A new report from FICO and Corinium has found that many companies are deploying various forms of AI throughout their businesses with little consideration for the ethical implications of potential problems.
There have been hundreds of examples over the last decade of the many disastrous ways AI has been used by companies, from facial recognition systems unable to discern darker skinned faces to healthcare apps that discriminate against African American patients to recidivism calculators used by courts that skew against certain races.
Despite these examples, FICO's State of Responsible AI report shows business leaders are putting little effort into ensuring that the AI systems they use are both fair and safe for widespread use.
The survey, conducted in February and March, features the insights of 100 AI-focused leaders from the financial services sector, with 20 executives hailing from the US, Latin America, Europe, the Middle East, Africa, and the Asia Pacific regions.
The executives, serving in roles ranging from Chief Data Officer to Chief AI Officer, represent enterprises that bring in more than $100 million in annual revenue and were asked about how their companies ensure AI is used responsibly and ethically.
Almost 70% of respondents could not explain how specific AI model decisions or predictions are made, and only 35% said their organization made an effort to use AI in a way that was transparent and accountable.
Just 22% told the survey their organization had an AI ethics board that could make decisions about the fairness of the technology they used, and the other 78% said they were "poorly equipped to ensure the ethical implications of using new AI systems."
Nearly 80% said they had significant difficulty in getting other senior executives to even consider or prioritize ethical AI usage practices. Few, if any, executives truly understood the business and reputational risks associated with unfair, unethical, or mismanaged AI usage.
More than 65% said their enterprise had "ineffective" processes in place to make sure that all AI projects complied with any regulations, and nearly half called these processes "very ineffective."
Despite acknowledging the lack of care put into how their enterprises use AI, 77% agreed that AutoML technology could be misused and 90% agreed with the idea that inefficient processes for model monitoring represent a barrier to AI adoption.
While some IT and compliance employees did have some awareness of AI ethics, the vast majority of shareholders had a poor understanding of the concept, according to respondents.

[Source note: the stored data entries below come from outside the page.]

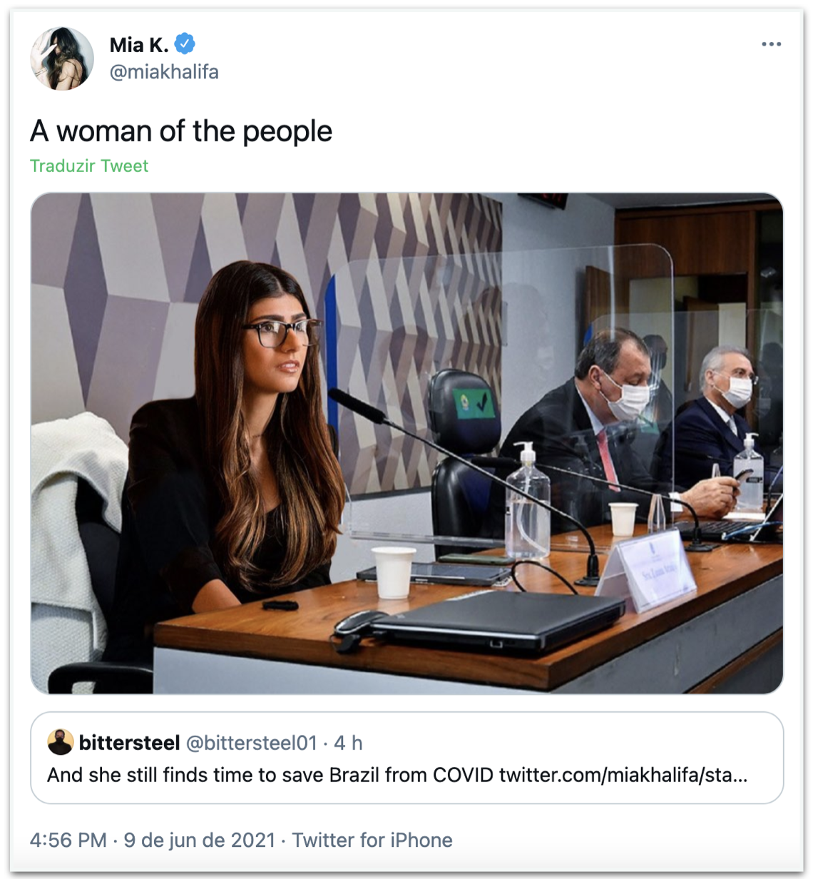Open the Mia K. display name
813x879 pixels.
point(139,45)
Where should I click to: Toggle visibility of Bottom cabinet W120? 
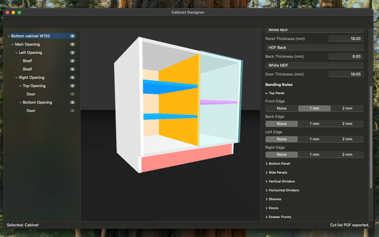tap(72, 36)
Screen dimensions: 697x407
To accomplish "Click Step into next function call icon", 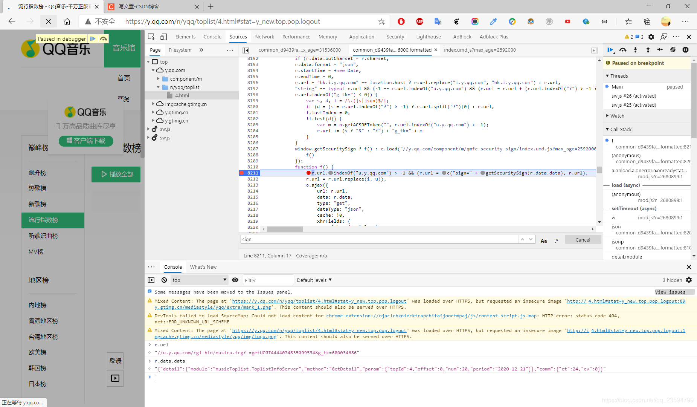I will [635, 50].
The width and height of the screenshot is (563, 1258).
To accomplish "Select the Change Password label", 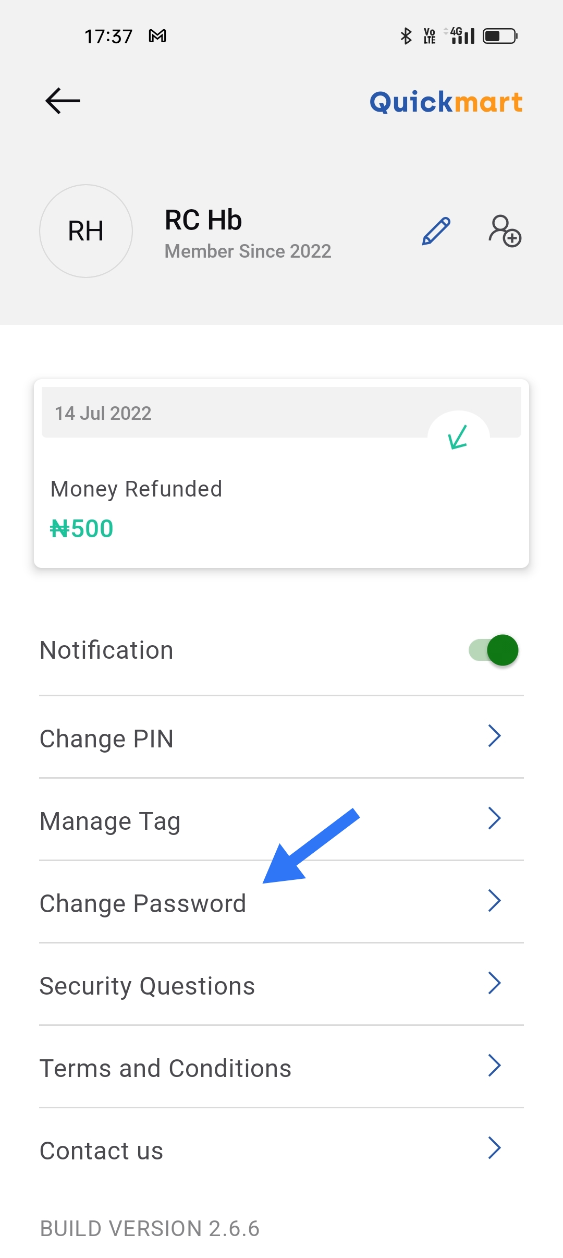I will tap(143, 903).
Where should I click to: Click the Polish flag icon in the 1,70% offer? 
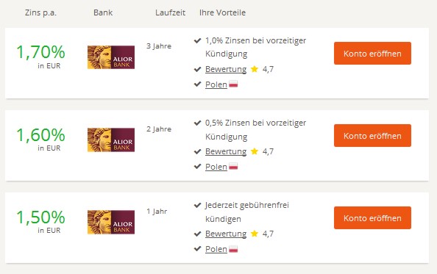[233, 84]
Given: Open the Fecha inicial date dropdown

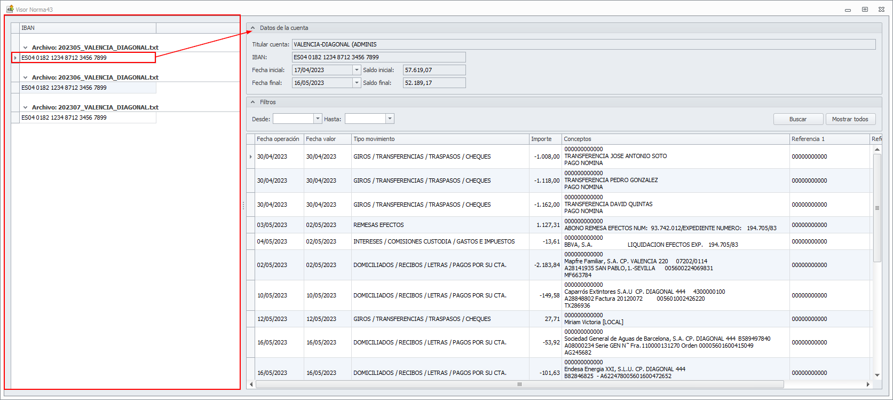Looking at the screenshot, I should [x=357, y=70].
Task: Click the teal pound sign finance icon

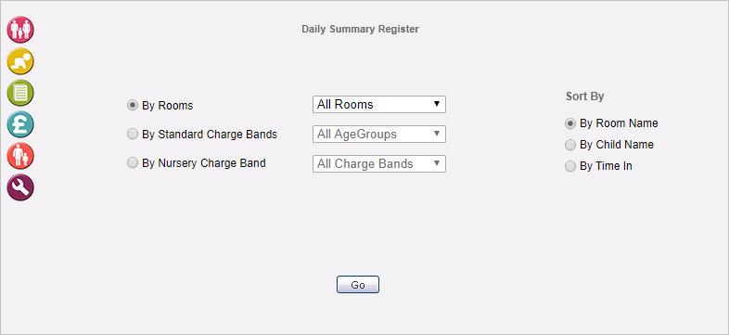Action: 20,124
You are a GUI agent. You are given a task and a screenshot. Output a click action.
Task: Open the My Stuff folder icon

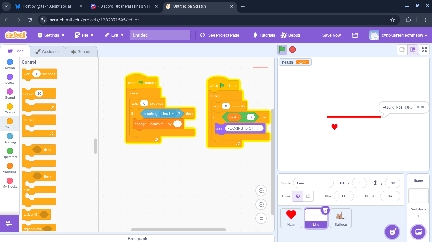point(355,35)
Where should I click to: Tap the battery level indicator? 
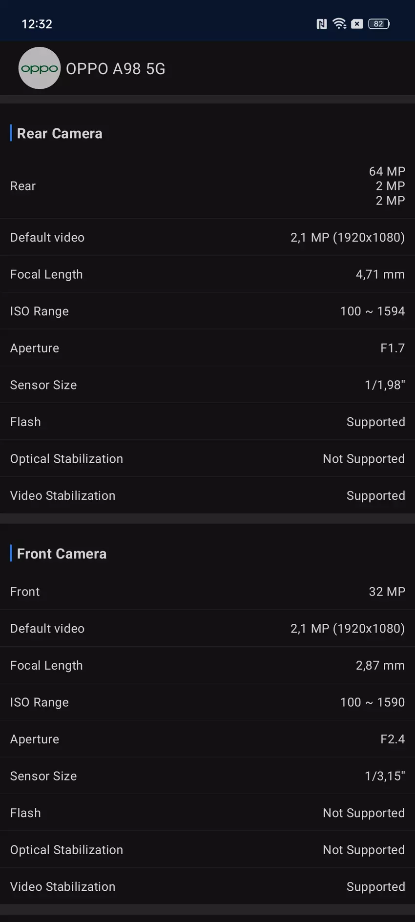point(379,24)

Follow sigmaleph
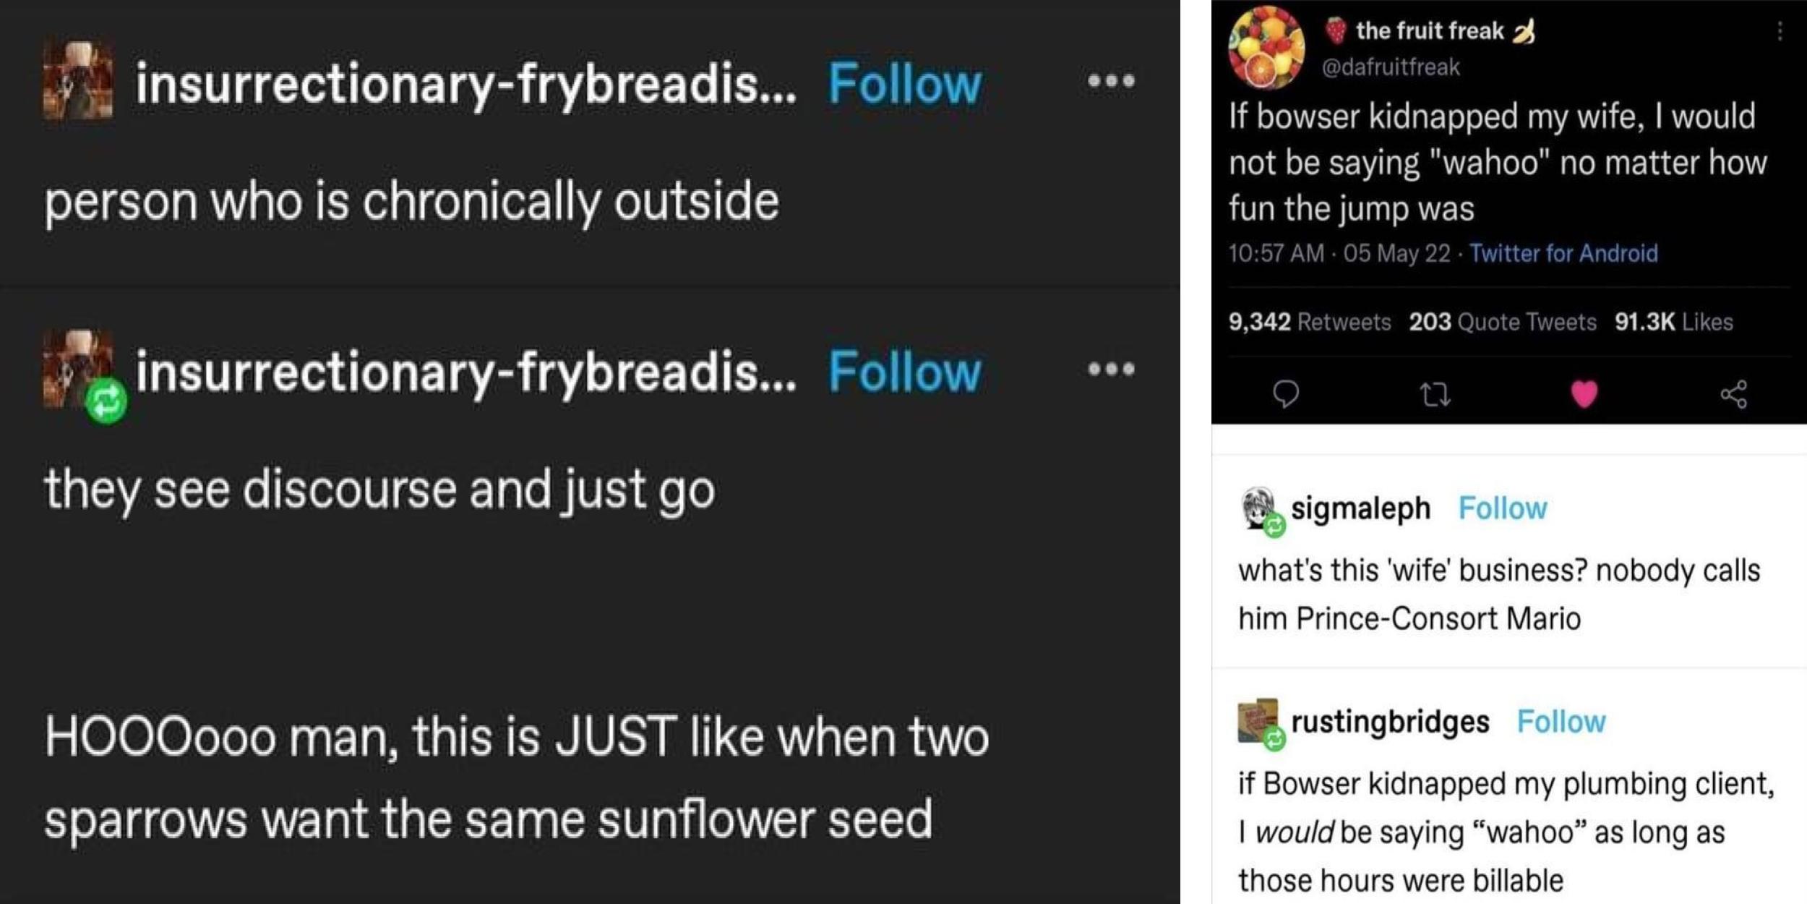(x=1502, y=508)
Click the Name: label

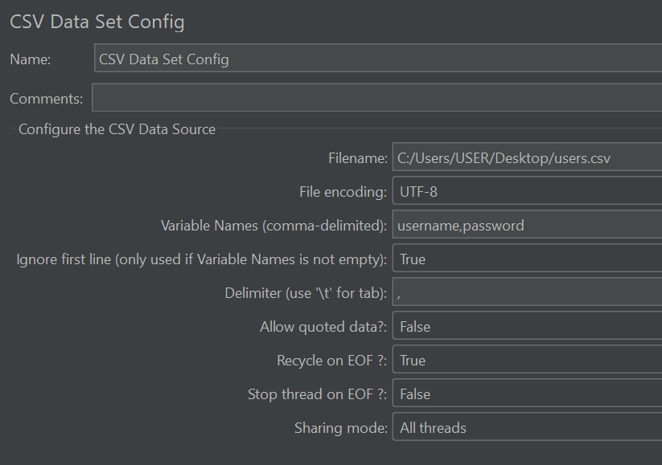(31, 59)
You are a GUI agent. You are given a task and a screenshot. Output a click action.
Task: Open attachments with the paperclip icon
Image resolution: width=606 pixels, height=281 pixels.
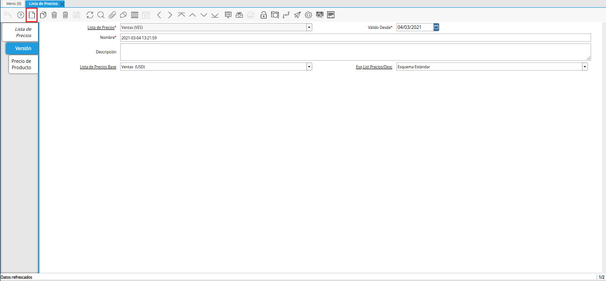pos(112,15)
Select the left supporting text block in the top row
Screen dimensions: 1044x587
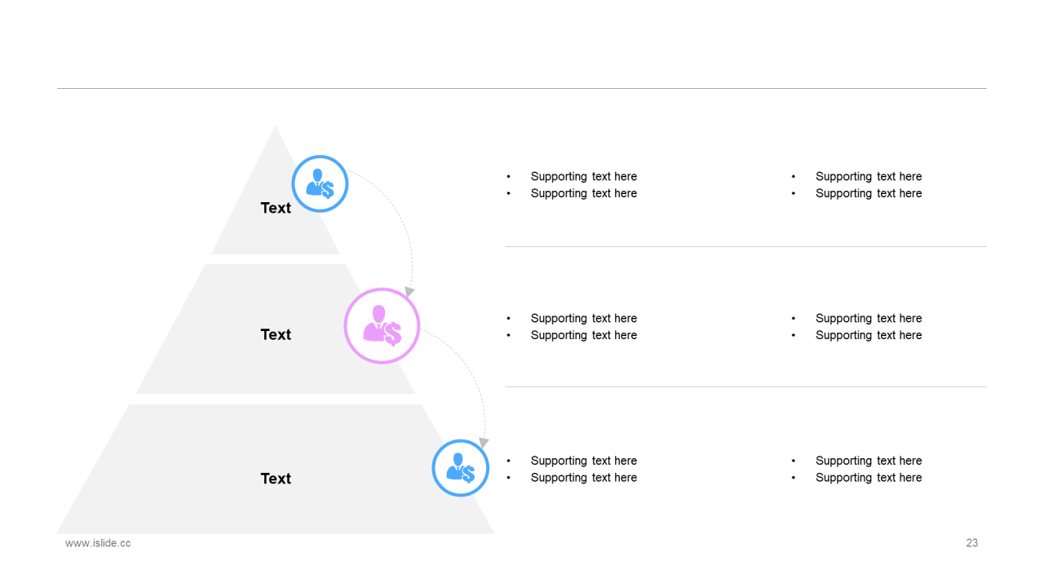click(x=583, y=185)
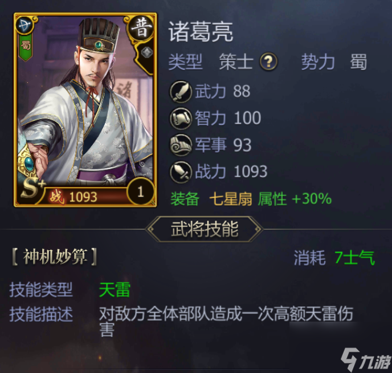This screenshot has height=373, width=392.
Task: Click the sword icon beside 武力
Action: pyautogui.click(x=181, y=92)
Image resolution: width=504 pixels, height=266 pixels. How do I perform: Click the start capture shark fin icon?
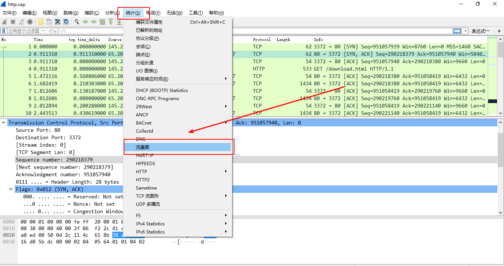pos(4,22)
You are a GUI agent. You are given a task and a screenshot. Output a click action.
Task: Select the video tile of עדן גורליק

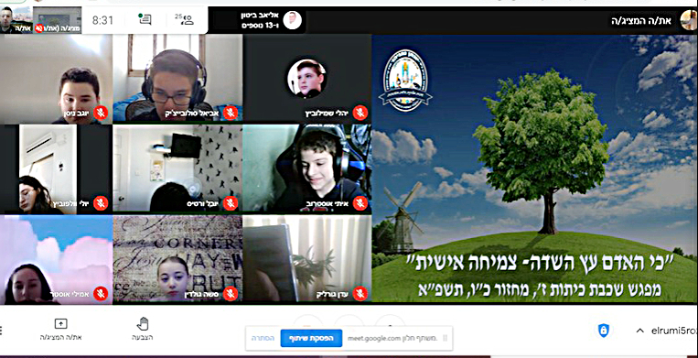[306, 259]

A lack of understanding about the ramifications of mismanaged AI is having little effect on the desire of enterprises to incorporate AI, with 49% of respondents reporting an increase in resources devoted toward AI projects in the last year.
"At the moment, companies decide for themselves whatever they think is ethical and unethical, which is extremely dangerous. Self-regulation does not work," Ganna Pogrebna, lead for behavioral data science at The Alan Turing Institute, told the survey.
Respondents overwhelmingly said there was no consensus about what responsibility companies had in deploying ethical AI, particularly AI that "may impact people's livelihoods or cause injury or death."
A majority of respondents said they had absolutely no responsibility to make sure the AI they used was ethical beyond simple regulatory compliance.
More than half of respondents said AI used for data collection and back-end business operations must meet basic ethical standards. But the numbers dipped under half when it came to AI systems that "indirectly affect people's livelihoods."
According to survey respondents, 80% are struggling to create the kind of processes needed to make sure AI was used appropriately.
Businesses are increasingly putting pressure on employees to deploy AI systems quickly, regardless of the ethics around how the AI is used, with 78% of respondents saying they are having problems getting executive support for prioritizing AI ethics and responsible AI practices.
When asked about the standards and processes in place to govern AI usage, half of respondents said they "ensure global explainability," while 38% said they had data bias detection and mitigation steps.
Just 6% of respondents said they did so by ensuring that development teams were diverse.
Those in charge of ethical AI faced a variety of barriers, including organizational politics, poor data quality, and a lack of data standardization.
"Many don't understand that your model is not ethical unless it's demonstrated to be ethical in production," FICO CAO Scott Zoldi said in the study.
"It's not enough to say that I built the model ethically and then I wash my hands of it. What we're missing today is honest and straight talk about which algorithms are more responsible and safe."